Cloud Cost Optimization Strategies

Best Cloud Cost Optimization Strategies to Follow in 2020

Siddhartha Banti

Siddhartha Banti

Sr. Software Engineer

Published Dec 19 2019

As per a survey conducted by Gartner analysts, Brandon Medford and Craig Lowery, there is a wastage of approximately 70% of the cloud cost. There are many ways to reduce the overall cost of cloud services. In this blog, we will discuss some of the cloud cost optimization strategies that any organization can implement.

What is Cloud Cost Optimization? Why it Matters?

Cloud cost optimization is a process of reducing the total cost spent on cloud services by cleaning up unused resources and allotting the right-sized space to the computing services.

As cloud computing models evolve, the technology leaders must have a clear picture of products, services, and payment models required for achieving the best results. The public cloud is compelling, highly available, and easily scalable. At the same time, they can be costly if not managed properly.

The biggest issue is to track and control public cloud spending. In general, the organizations offering cloud services charge based on the usage. However, popular public cloud service providers, like AWS and Azure, charge the customers for the resources ordered rather than the resources consumed.

Best Strategies for Cloud Cost Optimization

There are many ways to identify and optimize cloud costs. Some of them are listed below.

Identify the Unused or Unattached Resources

Identifying and cleaning unused or unattached resources is the easiest way to optimize cloud costs. These are the resources or storage attached to an instance that is not in use anymore. Sometimes when administrators or developers create an instance to execute a function, they forget to turn it off after executing a job. It results in increased cloud costs due to excess use of storage.

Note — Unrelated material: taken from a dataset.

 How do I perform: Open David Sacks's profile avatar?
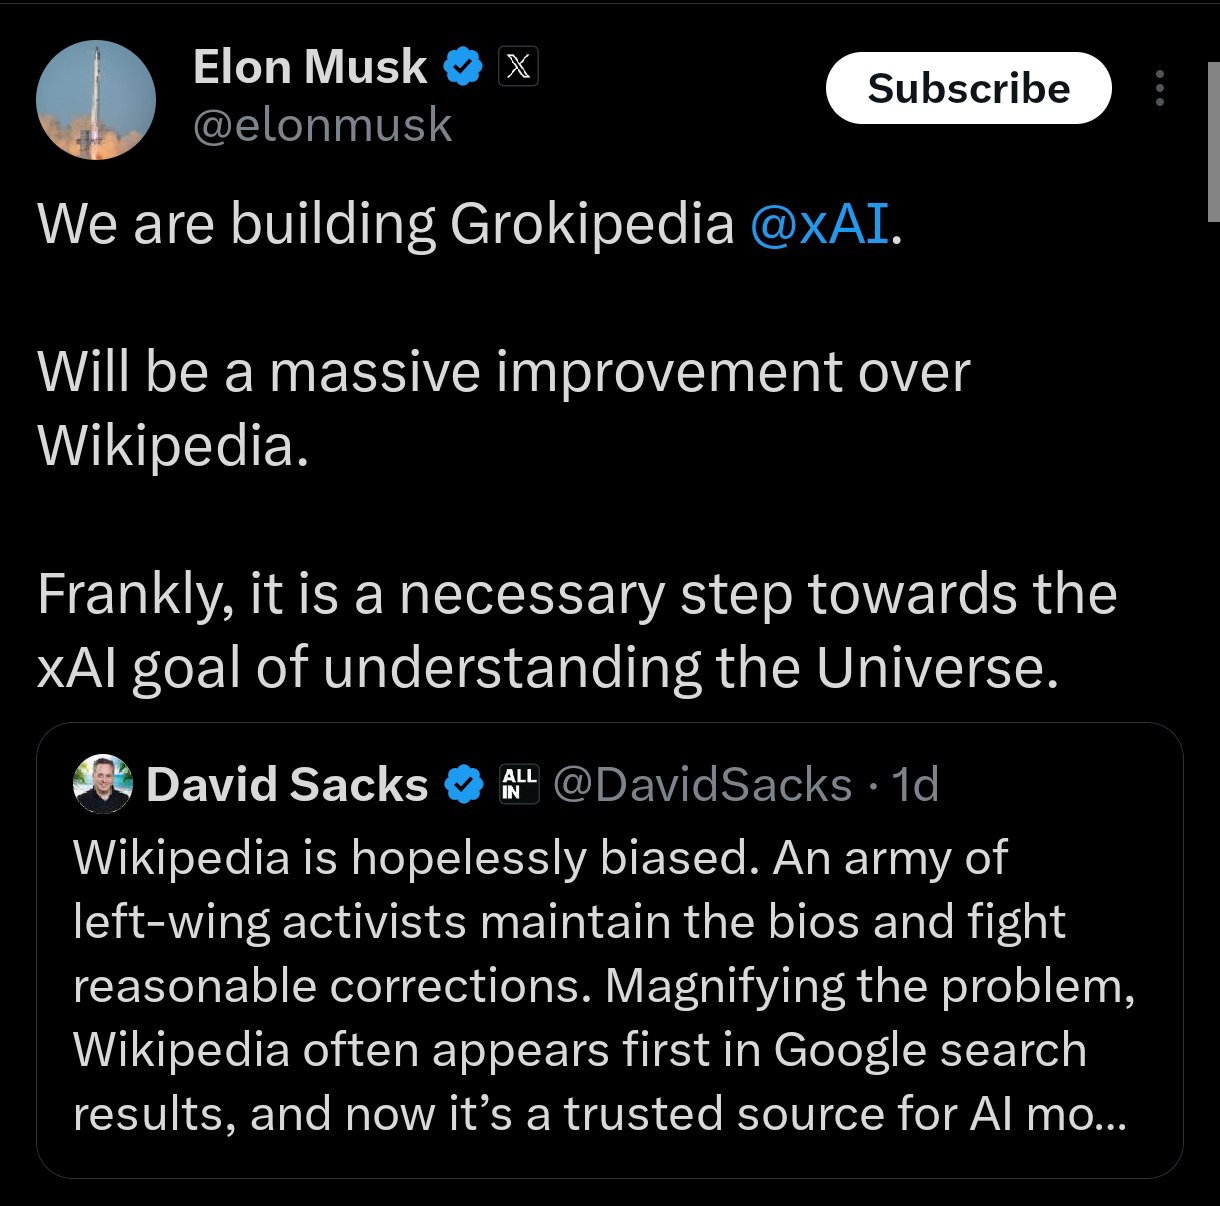(103, 784)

Rightsizing Virtual Machines to Reduce Cost

Rightsizing allocates the right amount of resources to all virtual machines (VMs) in infrastructure, based on the workload, to achieve the minimum cost. Rightsizing of workload results in reducing the cost of hardware and software.

The rightsizing report or VM comparative economics report helps in analyzing the performance of VMs and suggest changes in resource allocation. Along with the rightsizing report, the Cloud Management Platform (CMP) gathers performance metrics of a VM by evaluating average resource consumption. If the average value is below a threshold, CMP suggests using effective VM instances.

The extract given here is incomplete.